Wednesday 11 September 2013

The Hipster Den

The hum of air conditioning and industrial fridges fattens the middle of the frequency spectrum. The chirruping of mouse-clicks and clinking of spoons takes care of the top. Mismatched chairs, G-plan style. Low-slung coffee tables. Bare ventilation pipes on the ceiling. Cracks on the lino floor.
Three Warhol-style prints of Lindsay Lohan stare at me belligerently from the back wall, daring me to form an opinion. Beneath them, an evenly-spaced row of silent punters. Each one is seated behind a softly glowing Apple logo. They gaze expressionlessly at their screens, limbs arranged in various attitudes of distraction. Some legs are crossed, some are planted square on the lino floor. Some flip-flops have been discarded, feet tucked under buttocks. Their faces have an unhealthy, electric pallor. White tentacles snake from plugs in the wall at their feet.
I order a coffee and a banana from a square-faced hipster with an intimidating black beard. I sit down by the window, opening my banana from the wrong end. The American end. It turns out to be the better end to open bananas from, after all.
Ba-nee-ah-nah. A lot of open ‘ah’ sounds have a diminutive ‘ee’ stuck on the front of them, like roadkill on the grille of a truck, screaming past, squealing its last.
The clientele sports an array of full-sleeve tattoos, unkempt and sun-streaked hairstyles, interesting eyewear. With the exception of two men in polo shirts and belted chinos, both of whom have identical wraparound sunglasses perched atop their balding heads. They wait to order, clutching their iPads defensively to their chests. One of them jingles coins in his pocket. They glance around them warily.
All around, the hipsters watch, wait, concealed inside shrubs of facial hair.
Motown classics shimmer on the stereo. Across 110th Street… I am nostalgic for 1970s Harlem, despite being white, being Irish, and not having been born until the 80s.
The square-bearded barista, now revealed to have a tattooed foreleg, comes in from the car park. Parking lot. He clears his throat, glances around.
‘Anyone own the white Camry parked outside?’
A slim Asian girl in high-waisted shorts looks up, puts down her coffee cup. Stands up hesitantly. ‘Uh, yeah.’ She pushes her dark fringe out of her eyes.
‘Yeah…’ he wipes his mouth with his hand, in a downward motion past his chin, makes a rueful moue. ‘It’s being towed.’
She gasps. Hand to mouth, echoing his gesture. She races past him, short steps necessitated by her flip-flops. He steps neatly out of her way, stops the door from slamming shut.
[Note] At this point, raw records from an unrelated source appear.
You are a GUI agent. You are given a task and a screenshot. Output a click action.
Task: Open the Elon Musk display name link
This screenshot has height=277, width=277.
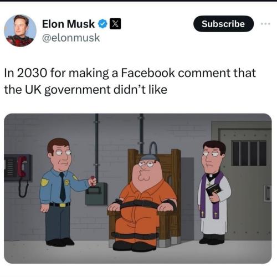click(68, 24)
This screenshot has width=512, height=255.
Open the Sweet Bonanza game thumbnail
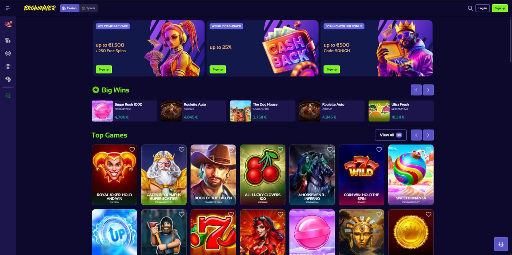411,175
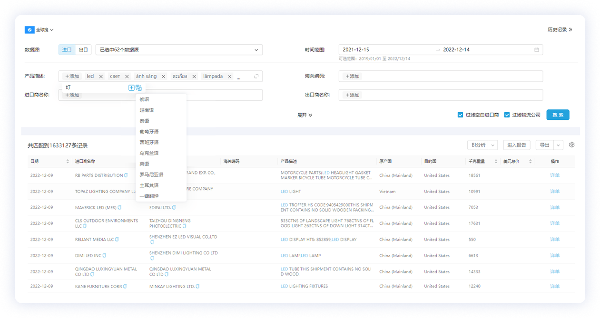Viewport: 600px width, 318px height.
Task: Choose 一键翻译 in the language menu
Action: (x=149, y=196)
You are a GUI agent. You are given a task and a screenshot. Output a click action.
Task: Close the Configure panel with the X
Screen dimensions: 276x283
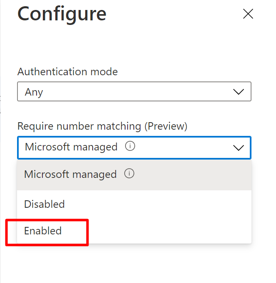[248, 14]
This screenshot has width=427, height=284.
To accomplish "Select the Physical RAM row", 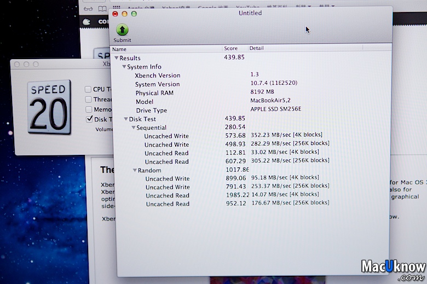I will click(155, 93).
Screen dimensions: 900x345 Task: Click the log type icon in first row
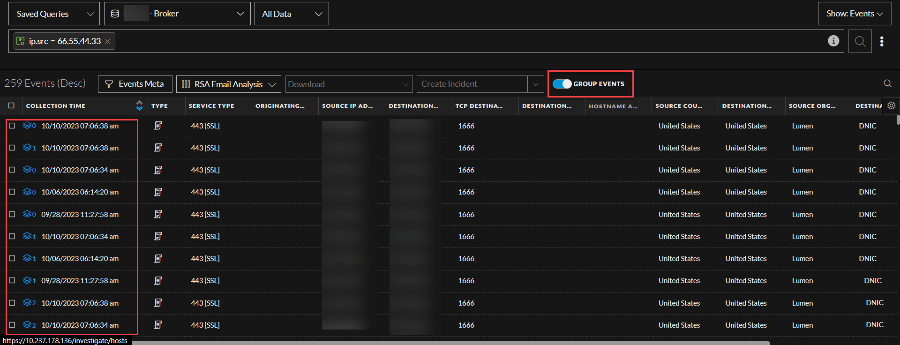[x=158, y=126]
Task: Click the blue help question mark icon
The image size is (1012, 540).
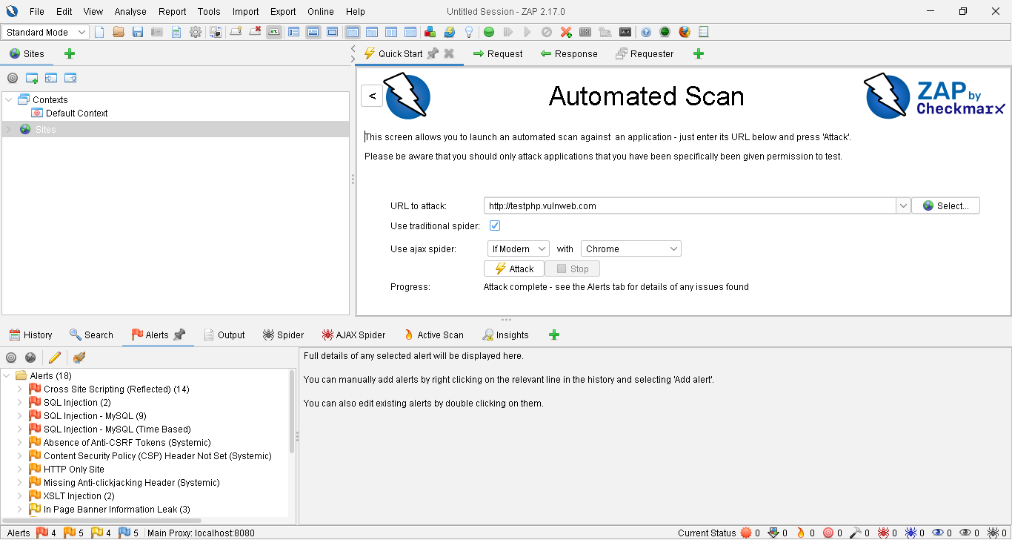Action: point(646,32)
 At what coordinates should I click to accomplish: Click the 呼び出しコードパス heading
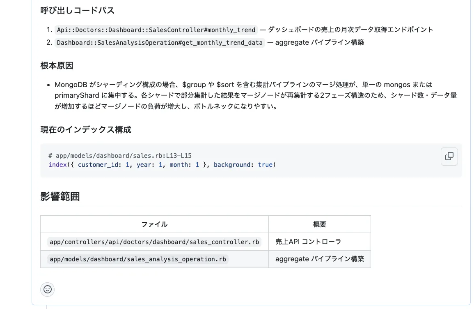[77, 11]
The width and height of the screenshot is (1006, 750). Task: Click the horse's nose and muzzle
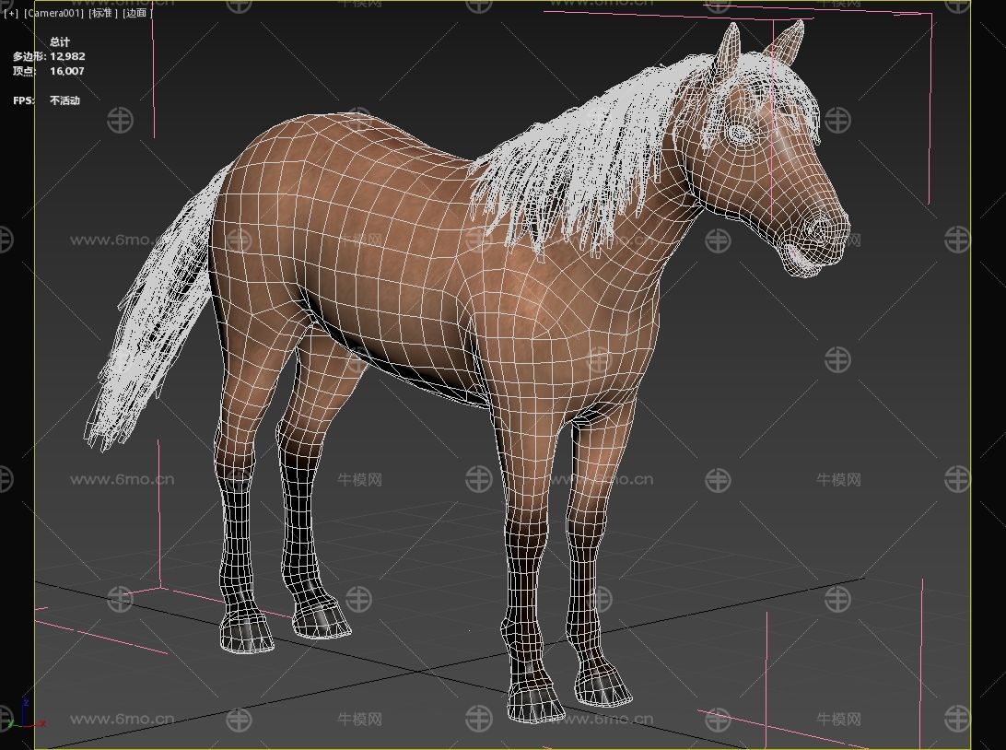[815, 236]
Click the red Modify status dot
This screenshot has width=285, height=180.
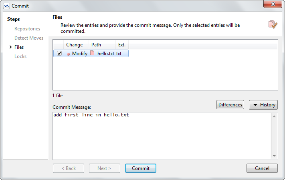pos(69,54)
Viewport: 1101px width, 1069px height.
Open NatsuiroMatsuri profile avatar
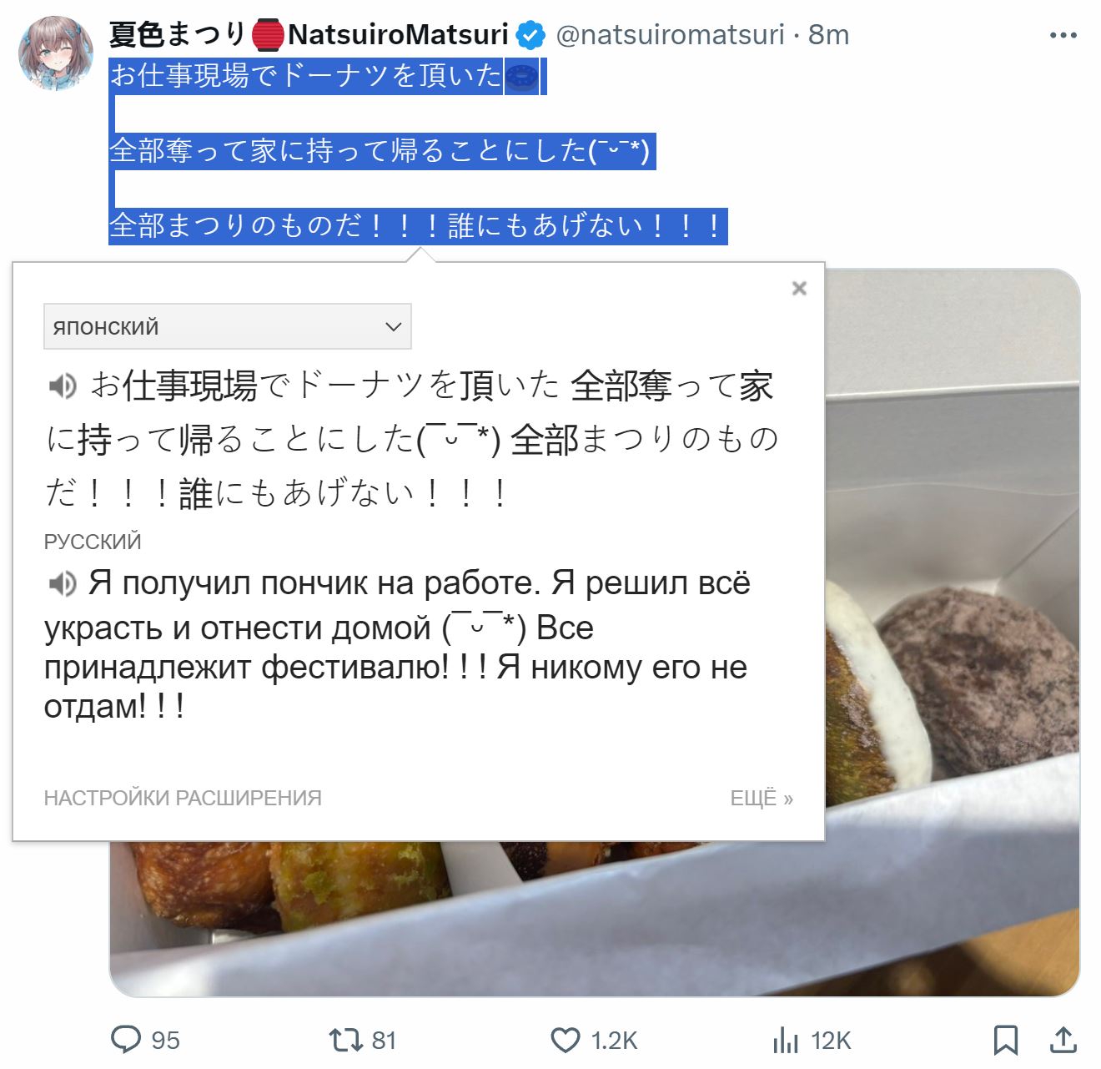tap(56, 53)
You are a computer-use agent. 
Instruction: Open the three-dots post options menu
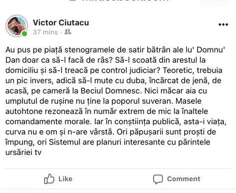[x=223, y=24]
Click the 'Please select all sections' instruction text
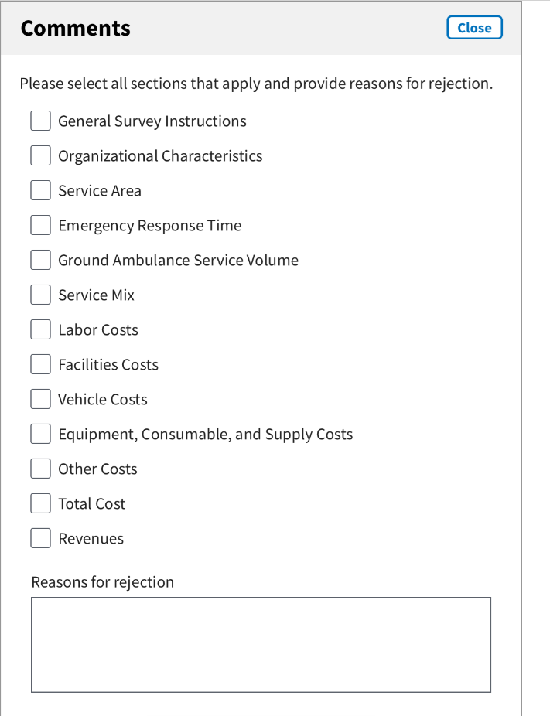 (256, 84)
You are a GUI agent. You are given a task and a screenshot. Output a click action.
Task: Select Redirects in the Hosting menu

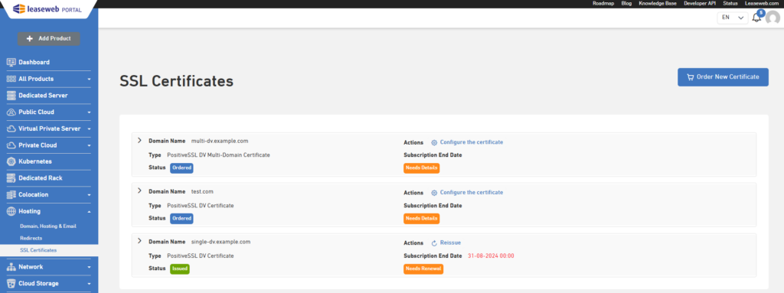point(31,238)
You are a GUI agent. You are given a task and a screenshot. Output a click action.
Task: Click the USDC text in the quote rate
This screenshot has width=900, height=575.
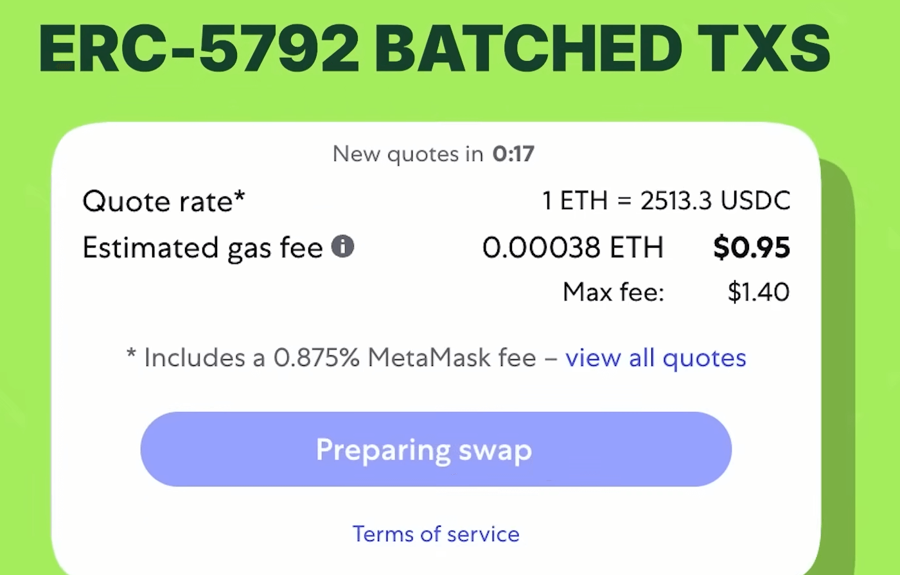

A wave of schadenfreude ripples through the café.
A girl in front of me sits down with a cafetiere of coffee. A French Press. Short butter-blonde hair, the suggestion of dark roots beneath the unkempt curls. Heavy black eyeliner, red lipstick. Plain grey backless dress. A pair of vertiginous, ungainly suede heels invalidates her otherwise-viable hipster credentials.
The Wikipedia page for ‘cerebral blood flow’ is open on her browser. She opens a PowerPoint entitled ‘Central Nervous System Summarized’. Her coffee cup is already ringed with crescents of lipstick.
She opens Spotify. I see Boards of Canada. Conspecific, though the heels gave me pause. I crane to see what else is on her playlist.
New barista on the till now. He regards the waiting customers from behind heavy-rimmed black glasses. A suggestion of stubble on pale skin, delicate features. He has an improbable shock of hair, tight black curls rising in a cliff from his forehead, giving him the vague appearance of a bespectacled Poodle.
Having placed her order, a woman in a short black dress toys with her locket, staring into space. Black biker boots, loosely laced, with black socks pulled up inside them. Short red hair. Lots of lipstick.
Behind her, a man in basketball shorts, grey marl t-shirt, close-cropped hair, with ‘Doc’s kid’ tattooed just under the elbow of his right arm in blue pseudo-Celtic script. He shifts his weight from foot to foot, glances back at the door. Checks his phone, puts it away. He’s chewing gum. Blinking a lot. His eyes are a vivid aqua, his teeth disconcertingly white.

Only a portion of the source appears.